With temps in Pennsylvania still dipping into the single digits and the arrival of garden fresh vegetables months away, it’s likely you’re missing out on some servings of fresh fruits and vegetables. Combining too many hours of indoor sedentary activities along with less than healthy food choices often adds extra pounds to many waistlines before Spring finally arrives.
One way to make sure your body is still getting enough vitamins and minerals despite the season, is to include winter vegetables. Packed with minerals and vitamins, there’s lots of inexpensive vegetables to include in your meals. Here are a few of my favorite winter vegetables and recipes.
Pumpkin & Butternut squash
Pumpkin shouldn’t just be limited to Thanksgiving! Dark orange vegetables like butternut squash, sweet potatoes, and pumpkin can meet your full day’s Vitamin A needs in only 1 serving. Canned pumpkin has no added sodium and requires no cooking. Stirring ½ cup of canned pumpkin into hot breakfast cereal packs in 280% of daily vitamin A needs. Now that’s a super food! Add a little cinnamon and you’ve got an extra vegetable serving in a great tasting treat.
Chopped butternut squash is a time saving find in the produce section. Add it to the following recipe for Blazing Squash Chili for an interesting addition to your normal chili recipes.
Growing in popularity, beets can be found now in hummus, smoothies, and vegetable juice blends. Bright in color, beets are a source of iron and folate. Fresh beets can be cut into cubes and roasted or steamed. Canned beets, despite their higher sodium content compared to fresh, hold up well in consistency and can be an easy addition to a salad or as a side dish. While not a beet fan myself, I absolutely love the tops sauteed with two strips of nitrate free bacon. Click here for some tips on getting those tops clean.
Spinach tops the list as one of the highest sources of Vitamin K, an important nutrient in helping inflammation and cell damage. Frozen spinach in a box is a very affordable way to get your leafy greens. This inexpensive Spinach Enchiladas recipe is a good fit for a busy week night.

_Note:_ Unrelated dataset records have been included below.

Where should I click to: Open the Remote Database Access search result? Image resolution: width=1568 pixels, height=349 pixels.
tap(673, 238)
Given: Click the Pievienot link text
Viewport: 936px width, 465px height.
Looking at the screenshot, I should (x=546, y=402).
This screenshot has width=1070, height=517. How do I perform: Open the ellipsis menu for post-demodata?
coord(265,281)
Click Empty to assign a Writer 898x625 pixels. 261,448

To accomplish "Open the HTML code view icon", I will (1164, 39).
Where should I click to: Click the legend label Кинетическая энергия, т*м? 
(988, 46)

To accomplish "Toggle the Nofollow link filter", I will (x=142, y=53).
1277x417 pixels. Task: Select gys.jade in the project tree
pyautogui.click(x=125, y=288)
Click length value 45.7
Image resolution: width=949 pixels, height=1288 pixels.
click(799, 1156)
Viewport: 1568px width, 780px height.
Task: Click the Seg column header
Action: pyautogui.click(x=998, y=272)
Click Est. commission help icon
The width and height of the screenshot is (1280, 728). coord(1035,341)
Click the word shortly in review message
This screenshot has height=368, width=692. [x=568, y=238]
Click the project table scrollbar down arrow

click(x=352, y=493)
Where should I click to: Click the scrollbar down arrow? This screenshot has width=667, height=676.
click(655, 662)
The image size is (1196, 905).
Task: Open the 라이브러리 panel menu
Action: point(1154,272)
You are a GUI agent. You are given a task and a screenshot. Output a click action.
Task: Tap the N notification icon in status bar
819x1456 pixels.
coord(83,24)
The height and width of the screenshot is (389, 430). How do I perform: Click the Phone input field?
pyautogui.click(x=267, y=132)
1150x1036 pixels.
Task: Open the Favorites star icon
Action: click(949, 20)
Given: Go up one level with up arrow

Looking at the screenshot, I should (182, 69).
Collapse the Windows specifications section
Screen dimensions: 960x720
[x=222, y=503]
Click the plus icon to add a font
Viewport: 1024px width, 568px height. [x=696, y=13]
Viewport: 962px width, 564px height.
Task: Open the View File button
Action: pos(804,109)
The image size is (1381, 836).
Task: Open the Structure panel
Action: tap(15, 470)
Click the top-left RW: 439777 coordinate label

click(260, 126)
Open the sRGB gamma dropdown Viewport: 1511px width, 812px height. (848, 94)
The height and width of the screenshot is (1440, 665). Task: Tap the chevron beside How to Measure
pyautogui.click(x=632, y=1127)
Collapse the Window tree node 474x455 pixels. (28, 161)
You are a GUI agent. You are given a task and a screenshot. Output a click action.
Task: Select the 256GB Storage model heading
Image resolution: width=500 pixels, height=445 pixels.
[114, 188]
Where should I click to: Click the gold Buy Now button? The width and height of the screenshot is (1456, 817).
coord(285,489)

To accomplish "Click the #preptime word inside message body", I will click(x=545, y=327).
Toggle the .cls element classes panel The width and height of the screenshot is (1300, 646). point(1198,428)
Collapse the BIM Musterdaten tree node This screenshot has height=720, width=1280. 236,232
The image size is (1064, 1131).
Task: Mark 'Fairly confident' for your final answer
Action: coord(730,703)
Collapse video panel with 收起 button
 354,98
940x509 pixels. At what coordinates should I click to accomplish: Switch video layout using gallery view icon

Use enchilada sauce or tomato sauce depending on your tastebuds.
If you’re trying to limit carbohydrates, opt for spaghetti squash as a base for the filling or utilize sliced zucchini and layer like a lasagna.
One cup of broccoli (either raw or cooked) has about 25 calories. Unlike those tiny 100 calorie packs of snacks which don’t fill you up, an entire steamer bag (four cups) of broccoli without sauce has about 100 calories. Pair it with your frozen entrée to make a healthier meal that keeps you full. Broccoli is also a good source of potassium, fiber, vitamins A and K and also has a small amount of calcium. Steam some to top your baked potato, add to your soup, raw in a salad.
I literally ask every client I meet with whether they are a picky eater. Even for vegetable lovers, brussels sprouts inevitably land up on the most hated list of vegetables. These little power packed cabbages are filled with cancer fighting plant nutrients. If you’re never cared for them give this recipe one more try. Roasting the brussels sprouts brings out a warm, savory flavor that some vegetable haters (including my father in law) readily enjoy.
In many European cultures cabbage was often used due to it’s low cost. Cabbage shines when it comes to low calorie options. Cabbage is easy to cook in the microwave too! Just take 1/4th of a small cabbage, cut it into slices, place in microwavable glass container and add ¼ inch of water. Cover and microwave on high for 8 to 10 minutes depending on your crunch preferences and the power or your microwave. This easy recipe reminiscent of a more time consuming endevour for a stuffed cabbage dish called Golumpki was a big hit with my husband.
Don't let winter drag your healthy menus down! There's lots of ways to perk up the table until spring warms us again.